After locating the line containing "The image size is (500, 500)." in the entries below, please write out that line and the rest through the end exactly. Omit pictures.
______________________________
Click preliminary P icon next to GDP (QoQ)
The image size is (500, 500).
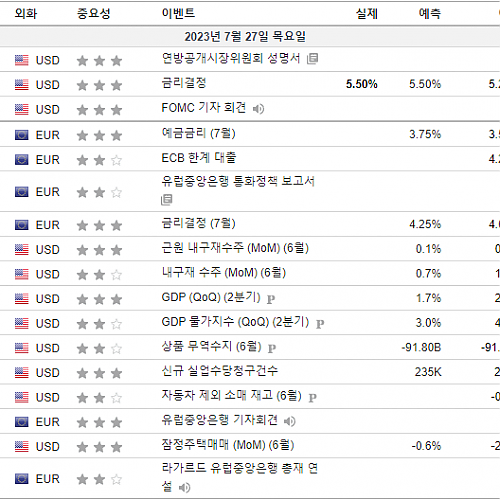(x=271, y=299)
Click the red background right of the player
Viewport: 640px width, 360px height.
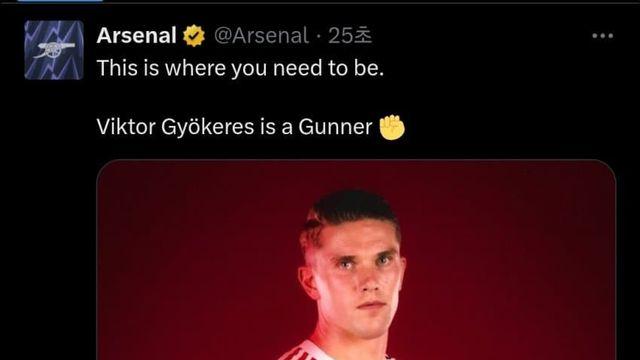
______________________________
*RESPONSE FOR THIS EXERCISE*:
The image size is (500, 500).
(x=271, y=299)
Click the red background right of the player
Viewport: 640px width, 360px height.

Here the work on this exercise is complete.